Quant à savoir si les Athéniens avaient eu besoin de lui pour établir leur démocratie, la réponse est évidente : non.

 

Gerald Messadié

 

Sur le même thème

2 commentaires

Nietzsche avait commencé le travail de démolition avec le Crépuscule des idoles… le combat continue sur le Salon littéraire ! Le philosophe allemand dénonçait principalement l’esprit décadent du penseur grec qui n’accordait que peu de valeur à la vie, avançant en substance que ce n’était que l’absence de santé mentale de Socrate qui philosophait à sa place. De la décadence à l’apothéose du martyr il n’y a qu’un pas, pertinemment franchi ici par Gérald Messadié. Il n’est pas inintéressant en effet de considérer Socrate comme un jalon essentiel d’une tradition qui place la victime à l’origine de toute philosophie… ou de toute religion ! Alors, pour boucler la boucle, je reviens justement vers Nietzsche pour qui il importait de défendre les forts contre les faibles, une phrase souvent interprétée à tort comme l’expression d’un anti-humanisme alors qu’elle n’existe que pour alerter l’opinion sur les dangers du triomphe de la victime.

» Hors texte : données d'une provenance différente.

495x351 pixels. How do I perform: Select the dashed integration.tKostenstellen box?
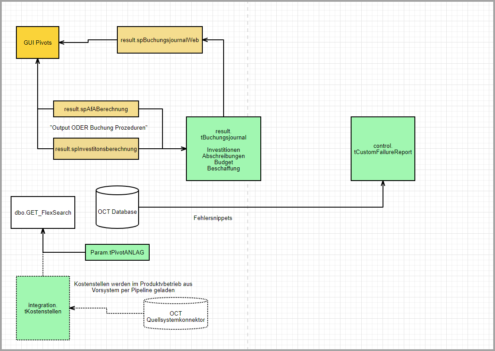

Il vous plait à démolir le mythe de Socrate ? 

Ce propos  se voulant d'attitude critique, dégagés de l'hypostase d'un personnage, manque l'attitude critique. 
Comment faire un étude sur Socrate sans une réflexion sur le sens de la maïeutique ? 
Socrate à des antécédents avec Athènes, un autre procès avant même le célèbre procès dont on parle. Ce dernier est absent de votre investigation.
Votre approche semble ignorer une méthode complexe d'analyse en ne s'intéressant pas à une pluralité de facteur important : par exemple, quel était l'état des croyances athéniennes poussant à détester Socrate ? 
Je me reproche de ne rien dire ici, je souligne le manque de rigueur de votre article et son radicalisme.